Problem to work on:
Go through the entries, filter for the word "gallery", and copy every line that has it.
- - -
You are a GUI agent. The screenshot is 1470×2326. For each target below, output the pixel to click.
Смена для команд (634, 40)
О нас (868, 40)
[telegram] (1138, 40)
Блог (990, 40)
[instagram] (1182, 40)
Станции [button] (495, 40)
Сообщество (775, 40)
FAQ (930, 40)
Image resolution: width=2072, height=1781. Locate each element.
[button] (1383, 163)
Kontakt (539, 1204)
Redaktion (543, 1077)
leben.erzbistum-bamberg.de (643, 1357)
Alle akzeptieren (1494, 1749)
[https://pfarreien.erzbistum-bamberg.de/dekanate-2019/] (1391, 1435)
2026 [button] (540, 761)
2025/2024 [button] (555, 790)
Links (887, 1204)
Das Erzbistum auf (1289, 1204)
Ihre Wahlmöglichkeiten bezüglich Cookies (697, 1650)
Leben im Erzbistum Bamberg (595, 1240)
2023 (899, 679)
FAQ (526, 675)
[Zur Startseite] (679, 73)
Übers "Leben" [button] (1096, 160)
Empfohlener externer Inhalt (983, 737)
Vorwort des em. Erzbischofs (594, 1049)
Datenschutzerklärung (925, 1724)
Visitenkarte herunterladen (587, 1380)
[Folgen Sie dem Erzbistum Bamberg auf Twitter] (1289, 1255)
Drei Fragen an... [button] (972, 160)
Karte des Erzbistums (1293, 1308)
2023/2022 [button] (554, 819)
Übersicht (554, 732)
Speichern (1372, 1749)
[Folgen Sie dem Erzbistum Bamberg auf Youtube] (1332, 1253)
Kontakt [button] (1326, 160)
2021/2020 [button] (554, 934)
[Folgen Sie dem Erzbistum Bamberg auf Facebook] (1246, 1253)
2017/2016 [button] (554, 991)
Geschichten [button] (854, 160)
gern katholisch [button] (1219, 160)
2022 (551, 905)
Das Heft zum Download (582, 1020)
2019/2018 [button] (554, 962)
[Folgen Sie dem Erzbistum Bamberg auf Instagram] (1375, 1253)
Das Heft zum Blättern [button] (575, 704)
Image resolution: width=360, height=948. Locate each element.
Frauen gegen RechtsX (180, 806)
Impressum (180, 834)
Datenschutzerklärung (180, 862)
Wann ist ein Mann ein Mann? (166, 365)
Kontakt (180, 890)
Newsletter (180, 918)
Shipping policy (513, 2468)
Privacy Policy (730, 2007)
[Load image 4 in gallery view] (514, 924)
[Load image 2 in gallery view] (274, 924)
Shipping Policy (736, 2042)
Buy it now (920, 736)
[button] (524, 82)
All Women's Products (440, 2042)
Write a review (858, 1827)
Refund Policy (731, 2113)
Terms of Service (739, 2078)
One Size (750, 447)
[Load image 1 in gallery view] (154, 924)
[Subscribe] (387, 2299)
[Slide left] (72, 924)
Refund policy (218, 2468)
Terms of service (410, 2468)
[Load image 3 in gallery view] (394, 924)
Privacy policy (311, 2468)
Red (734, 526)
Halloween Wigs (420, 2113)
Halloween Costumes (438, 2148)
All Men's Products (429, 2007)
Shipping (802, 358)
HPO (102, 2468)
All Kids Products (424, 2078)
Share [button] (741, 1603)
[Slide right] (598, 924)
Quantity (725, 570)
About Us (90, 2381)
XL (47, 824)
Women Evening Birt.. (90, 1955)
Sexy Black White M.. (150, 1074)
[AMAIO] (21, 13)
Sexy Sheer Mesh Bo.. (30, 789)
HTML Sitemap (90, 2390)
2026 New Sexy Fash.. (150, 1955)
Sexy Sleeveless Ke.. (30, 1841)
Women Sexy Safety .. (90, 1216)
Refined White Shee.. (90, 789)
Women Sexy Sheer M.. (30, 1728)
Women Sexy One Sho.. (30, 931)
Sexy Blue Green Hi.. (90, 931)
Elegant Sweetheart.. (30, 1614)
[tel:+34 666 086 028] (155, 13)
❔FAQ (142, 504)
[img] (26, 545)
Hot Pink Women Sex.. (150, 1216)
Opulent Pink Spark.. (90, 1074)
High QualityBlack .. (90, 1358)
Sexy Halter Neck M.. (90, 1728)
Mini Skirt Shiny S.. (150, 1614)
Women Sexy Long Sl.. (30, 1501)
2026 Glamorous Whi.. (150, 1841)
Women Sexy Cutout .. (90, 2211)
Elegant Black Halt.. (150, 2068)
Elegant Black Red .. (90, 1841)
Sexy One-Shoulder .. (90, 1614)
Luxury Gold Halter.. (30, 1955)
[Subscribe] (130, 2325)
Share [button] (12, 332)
- - -
Response area:
[Load image 4 in gallery view] (514, 924)
[Load image 2 in gallery view] (274, 924)
[Load image 1 in gallery view] (154, 924)
[Load image 3 in gallery view] (394, 924)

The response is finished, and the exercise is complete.